Medientagebuch über deutsche Medien in der Flüchtlingskrise: Mal wieder Weltmeister

Nr. 38 –

Anna Jikhareva über deutsche Medien in der Flüchtlingskrise

Selten in der jüngeren Zeit war das Kollektivgefühl in Deutschland so ausgeprägt wie während der Fussballweltmeisterschaft 2006. Ausgelassen feiernde BürgerInnen zogen mit BesucherInnen aus aller Welt durch die Fussgängerzonen – getreu dem offiziellen Motto von damals weilte die Welt «zu Gast bei Freunden». Dieser Tage wird Deutschland erneut von einer Welle der Euphorie erfasst. Von «Septembermärchen» ist die Rede. Doch diesmal steht statt des Fussballs die Solidarität mit Flüchtlingen im Zentrum. Fast schon wie im Rausch feiert das ganze Land seine Willkommenskultur. Die Fotos bunter Fanmeilen von 2006 sind Bildern jubelnder HelferInnen von 2015 gewichen, die erschöpfte Flüchtlinge am Bahnhof empfangen.

Befremdlich wirkt nicht die überbordende Hilfsbereitschaft der Bevölkerung. Diese ist real. Sie ist auch – nicht zuletzt angesichts des behördlichen Versagens – gut und unerlässlich. Merkwürdig wirkt allerdings, wenn die Solidarität in ein Gefühl mündet, das man schon Hilfsbesoffenheit nennen kann.

Eine zentrale Rolle spielen dabei die Medien. In fröhlichem Einklang haben sie mit ihrer Berichterstattung das Kollektivgefühl miterschaffen – und verstärken es nun. Die «Bild»-Zeitung etwa – ein Blatt, das früher vor allem Ressentiments gegen Flüchtlinge kolportierte – bringt eine Flüchtlingssondernummer in arabischer Sprache heraus!

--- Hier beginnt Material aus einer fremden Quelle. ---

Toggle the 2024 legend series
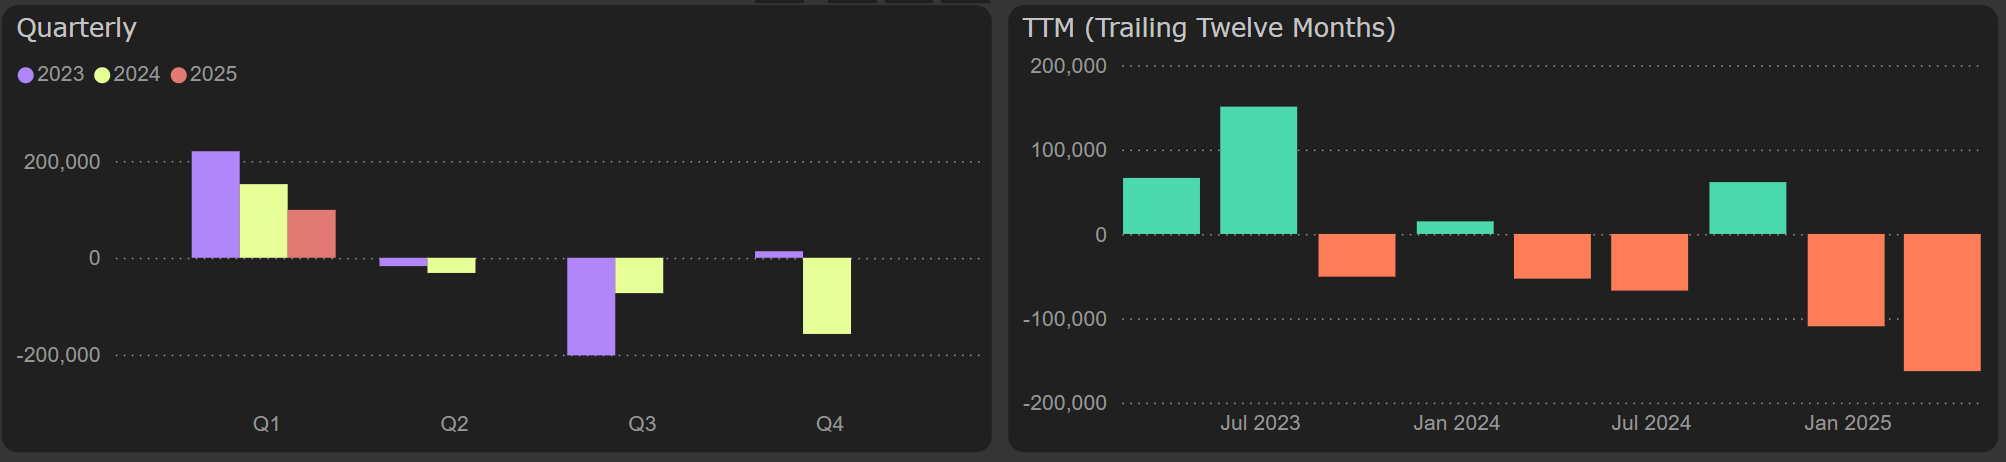The width and height of the screenshot is (2006, 462). tap(127, 75)
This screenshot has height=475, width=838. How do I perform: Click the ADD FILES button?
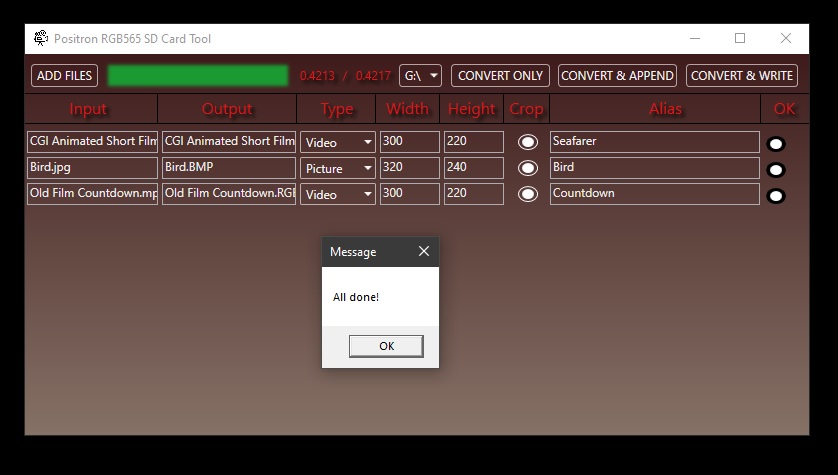(64, 76)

Dass der Boulevard so auf Emotionen setzt, mag nicht erstaunen, aber auch viele andere Medien stimmen in den Solidaritätskanon mit ein. Geprägt sind die Berichte oftmals von einem so pathetischen wie staatstragenden Ton. Und just beim Umgang mit der Problematik von Grenzen wird ein neues Nationalgefühl konstruiert. «Die deutsche Hilfsbereitschaft kann Europa verändern», schreibt die rechtskonservative «Welt». «Die ganze Welt feiert uns Deutsche», jubelt «Bild». Die Freude darüber, dass der «hässliche Deutsche», der vor wenigen Wochen noch Brandsätze in Asylheime warf, aus den internationalen Schlagzeilen verschwunden ist, lässt sich mit Händen greifen. Auch ein Doppelcover des «Spiegels» von Ende August illustrierte dies: neben dem «dunklen Deutschland» mit einem brennenden Asylzentrum das «helle Deutschland» mit bunten Luftballons.

Dass gerade Deutschland zum beliebtesten Zielland der Flüchtlinge geworden ist, lässt einen Teil der Presse in einen Freudentaumel verfallen. «Sie meinen uns!», schrieb die «Zeit» vor zwei Wochen. Das Leitblatt des Bildungsbürgertums konnte das deutsche Glück angesichts dieser Wertschätzung kaum fassen. Und – nicht weniger pathetisch – konstatierte wiederum die «Welt»: «Für Millionen hat der Traum einen Namen: Deutschland. (…) Wir, die wir in Deutschland geboren und aufgewachsen sind, müssen uns mit dem Gedanken vertraut machen, dass wir in einem Traumland leben. Wenn so viele kommen wollen, können wir nicht alles falsch gemacht haben.»

Kaum zu überbieten an Pathos war denn auch eine Solidaritätsgala des ZDF mit dem Titel «Auf der Flucht – Deutschland hilft» von vergangener Woche. Die TV-Show, untermalt von Klavierklängen, dient als Beispiel für ein weiteres Medienphänomen: den Paternalismus. Hilfsbereite Deutsche schmieren Butterbrote und reichen Wärmedecken. Bedürftige Flüchtlinge recken dankbar Bilder von Angela Merkel in die Luft und benennen Neugeborene nach der Kanzlerin. Der Medienjournalist Arno Frank sprach in diesem Zusammenhang auf «Spiegel Online» treffend von «Verteddybärisierung».

Anna Jikhareva ist WOZ-Redaktorin und ist in Deutschland aufgewachsen.